The winner of the Angiodysplasia Detection and Localization category (250 €) was TA-MIT team, composed by Vladimir Iglovikov and Alexey Shvets. Second prize (150 €) was awarded to to NTNU team composed by Younghak Shin, Hemin Ali Qadir and Ilangko Balasingham. Third prize (100 €) was awarded to TU/e-VCA team composed by Farhad Ghazvinian Zanjani and Joost van der Putten.

Winners of Angiodysplasia Detection and Localization awards. From left to right, Vladimir Iglovikov (TA-MIT, 1st prize), Joost van der Putten (TU/e-VCA, 3rd prize) and Younghak Shin (NTNU, 2nd prize).

Finally and with respect to the Overall Participation award, only two teams took part in all the different tasks of the challenge therefore only two awards were given. First prize (250 €) was awarded to TA-MIT team, composed by Vladimir Iglovikov and Alexey Shvets and second prize (150 €) was awarded to UCL team composed by Patrick Brandao and Danail Stoyanov.

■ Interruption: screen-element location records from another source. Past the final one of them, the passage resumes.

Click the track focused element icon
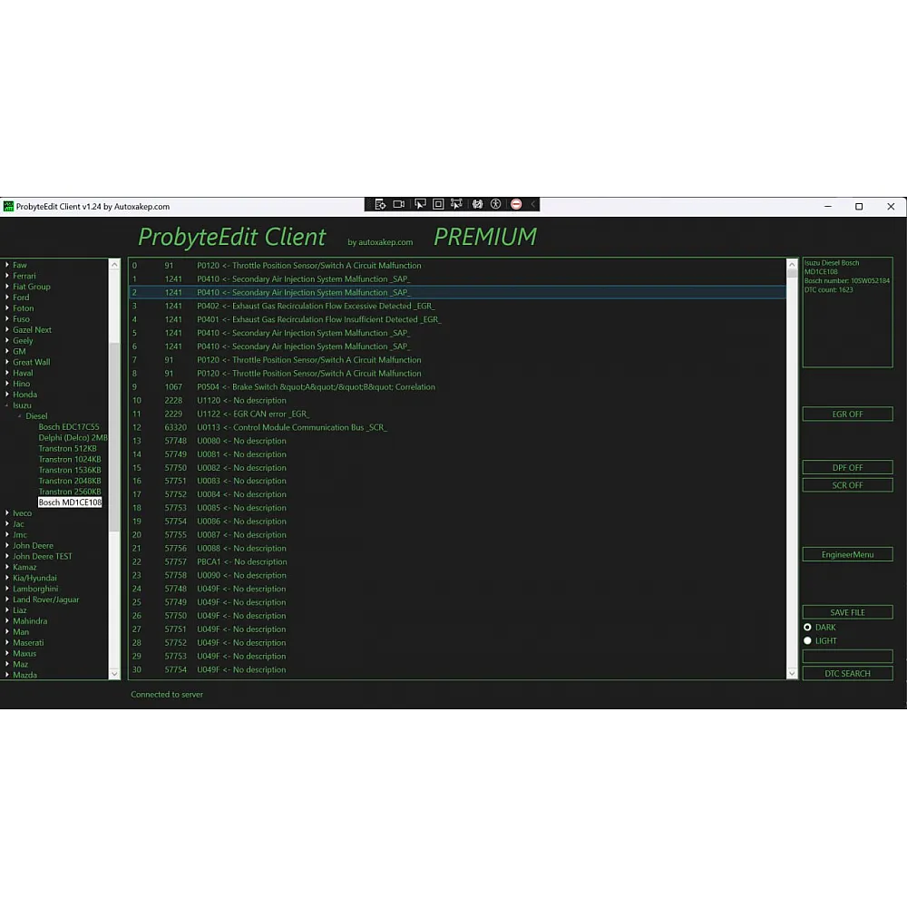This screenshot has height=907, width=907. pos(456,204)
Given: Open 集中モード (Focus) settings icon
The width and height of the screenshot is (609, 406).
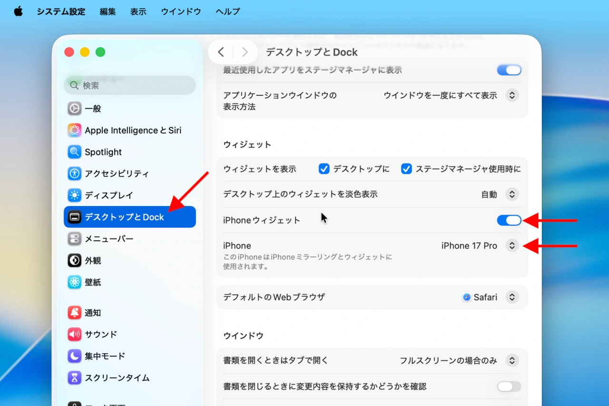Looking at the screenshot, I should coord(74,356).
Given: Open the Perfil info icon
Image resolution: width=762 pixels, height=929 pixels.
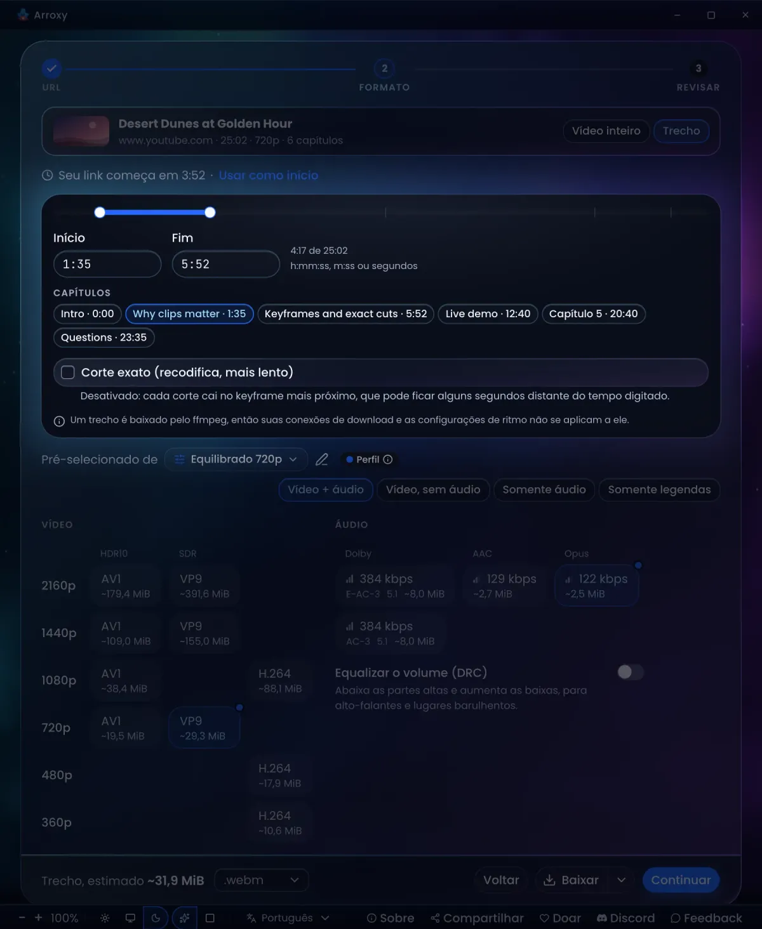Looking at the screenshot, I should pyautogui.click(x=388, y=459).
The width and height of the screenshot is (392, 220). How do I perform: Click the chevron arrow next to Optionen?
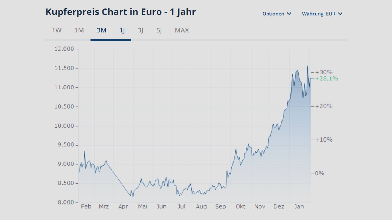[x=289, y=14]
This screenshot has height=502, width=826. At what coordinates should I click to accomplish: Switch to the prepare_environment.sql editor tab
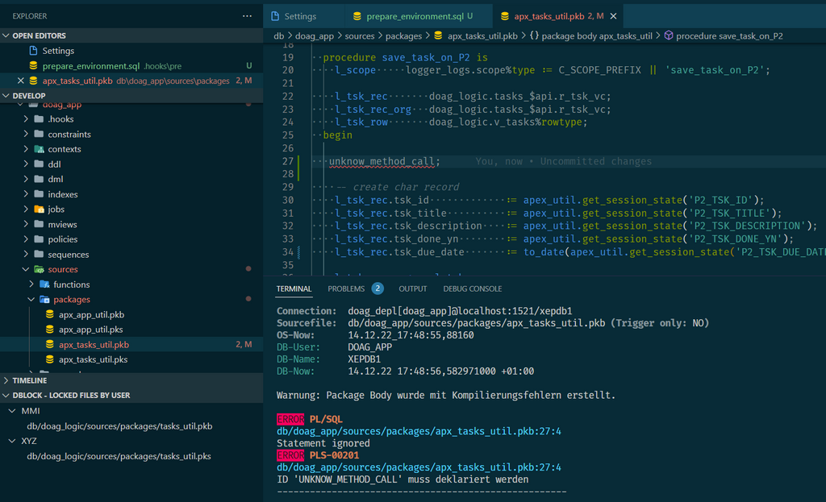[414, 15]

Winners of the Overall Participation task. From left to right, Vladimir Iglovikov (TA-MIT, 1st prize) and Danail Stoyanov (UCL, 2nd prize).

We want to acknowledge the quality of the contributions from all the teams. Slides presented in the challenge detailing the results, along with details of each of the methodology, will be published later this week. Additionally, we aim to publish journal publications summarizing the results of the challenge. We also want to deeply thank the main organizers of EndoVis challenge (Stefanie Speidel, Lena Maier-Hein and Danail Stoyanov) for their help and support during challenge preparation. We look forward to organize future iterations of this sub-challenge in the following years.